Près de la fontaine, un oiseau jouait…

Repu de petites cerises, un p’tit nouveau au ventre roux est venu tâter l’eau de la fontaine avant de se risquer. Autant en profiter, avant d’être délogé par le fier cardinal ou sa compagne qui l’accaparent à tour de rôle.

À cette heure-ci, la fontaine brille encore dans le soleil qui descend.

L’eau paraît froide…mais la journée a été si chaude et les cerises si délicieuses.

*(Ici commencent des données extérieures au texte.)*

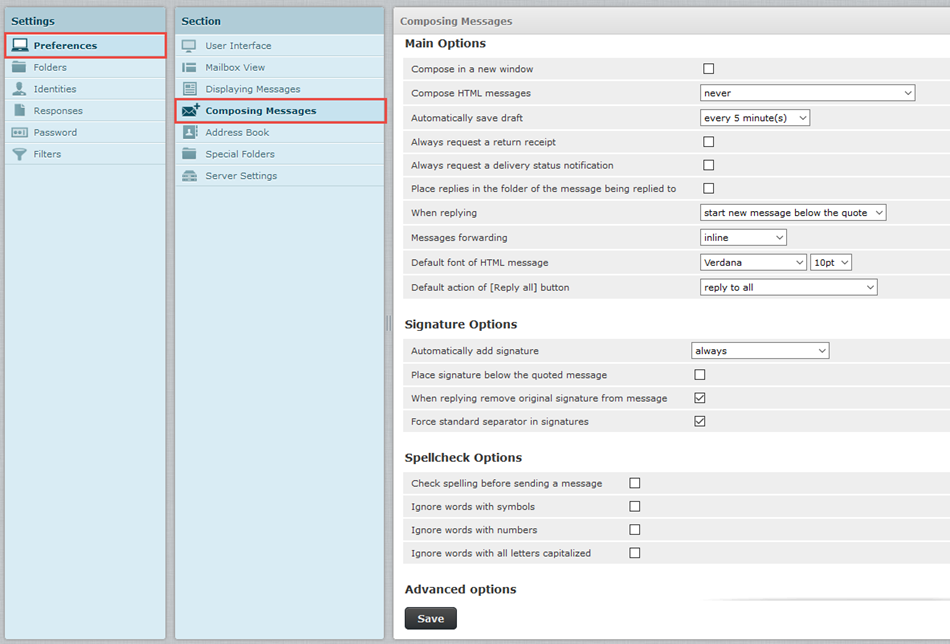Click the Identities person icon

pyautogui.click(x=19, y=89)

Prudent, l’oiseau tâte l’eau claire une fois, deux fois, trois, puis bon !

Il s’amuse seul, invente de nouveaux jeux. Sur le dos, sur le ventre, sur la tête, ah les pattes, etc. Il se secoue et recommence encore et encore, au rythme d’une musique qui n’appartient qu’à lui. Il s’amuse comme un fou.

On dirait un enfant qui vient d’inventer le bain.

Bientôt, mon merle n’a pas perdu son bec mais il a perdu toute la poussière du jour, oublié tous ses tracas…et moi aussi.

Difficile de se détacher du charmant spectacle. Je tarde à fermer les rideaux…et m’endors en souriant.

…arrivent les nuages, une pluie tranquille, et le silence.

D’un coup, le vent s’est levé

Très agressif, le vent s’est levé. On n’entend plus que lui.

Mon vieux marronnier d’inde (espérance de vie de 300 ans) brasse si fort ses fruits qu’en quelques heures ils bombardent le sol.

Place aux écureuils !

La manne

Accourus, les écureuils s’affairent aussi bien dans l’arbre qu’en-dessous et autour. Ils courent sur les branches, détachent les marrons, les épluchent et les grignotent au sol avec une adresse et une rapidité époustouflantes. C’est la manne d’amidon, sucre, huiles et protéines dont ils ont besoin pour l’hiver.

Insectifuges naturels dans nos armoires, ces marrons ne sont pas comestibles en raison de leur teneur en tanins et saponine.

Les enfants essaient différentes mixtures pour les rendre plus résistantes aux combats entre copains.

Plus raisonnables, certaines personnes les portent dans leur poche pour calmer leurs rhumatismes.